National Teach Children to Save Day is an opportunity for bankers to go into classrooms each year and talk to students in kindergarten through 12th grade about saving, budgeting and other basics when it comes to finance.
"We feel the earlier children are exposed to saving the more likely they are to form the habit and become savers as adults," said Marquita Powell, communications manager for the American Bankers Association in Washington, D.C.
With many parents and teachers unable to deal with money in an intelligent way, let alone show children how it's done, the bankers group created a classroom presentation that its members have been using for the past 14 years to help bridge the gap.
Now in its 15th year, the Teach Children to Save program has reached about 5 million students and gained the support of around 100,000 bankers since it was founded in 1997.
"We feel it's important to teach kids good financial skills, particularly in light of the issues that have faced the nation in the past few years," said Todd Brice, president of Indiana-based S&T Bank, which participates in the program.
The Great Recession was a turning point for many Americans who spent too much, borrowed too much and saved very little, if anything. Meanwhile, hundreds of banks failed while the largest were bailed out with public funds.
These days saving is becoming a priority for more consumers, even if they may be discouraged by the fact that interest rates that banks pay on savings continue to be lower than the nominal rate of inflation.
While the financial education event is officially staged on April 12, banks send representatives to classrooms throughout the month of April, which is National Financial Literacy Month.
This year, Mr. Brice said S&T Bank had presented the Teach Children to Save program in 75 schools to an estimated 4,900 students throughout the 10 Pennsylvania counties where its 51 bank branches are located.
One of those schools is Jeffery Primary School in the Shaler Area School District, where Cari Kelm teaches kindergarten.
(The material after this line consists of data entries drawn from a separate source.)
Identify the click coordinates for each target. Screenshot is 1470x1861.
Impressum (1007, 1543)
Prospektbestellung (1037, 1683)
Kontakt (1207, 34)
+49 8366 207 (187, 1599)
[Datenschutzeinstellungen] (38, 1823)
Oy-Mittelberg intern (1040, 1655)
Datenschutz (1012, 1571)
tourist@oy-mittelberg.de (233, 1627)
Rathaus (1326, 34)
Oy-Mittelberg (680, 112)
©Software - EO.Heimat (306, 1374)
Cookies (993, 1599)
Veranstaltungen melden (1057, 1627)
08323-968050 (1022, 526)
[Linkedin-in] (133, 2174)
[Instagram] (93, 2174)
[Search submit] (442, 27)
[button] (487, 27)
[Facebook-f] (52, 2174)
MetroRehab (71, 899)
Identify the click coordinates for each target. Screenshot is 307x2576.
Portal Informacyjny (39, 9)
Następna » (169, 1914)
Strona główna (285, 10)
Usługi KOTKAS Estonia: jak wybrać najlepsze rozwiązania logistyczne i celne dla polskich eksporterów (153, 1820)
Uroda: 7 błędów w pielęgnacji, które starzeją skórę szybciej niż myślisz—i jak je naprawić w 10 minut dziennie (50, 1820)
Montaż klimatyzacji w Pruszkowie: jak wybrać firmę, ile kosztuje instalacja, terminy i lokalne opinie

"It's tremendously helpful," Ms. Kelm said. "We just finished our unit on money, and with that we talked about wants versus needs.
"The bankers came in and did a presentation that brought it to [the students'] level. They talked about earning money through an allowance and making choices about how to spend and save it."
She said S&T Bank representatives gave each child in her classroom a Lincoln shield penny from the U.S. Mint and a $1 certificate to open a child's savings account at the bank.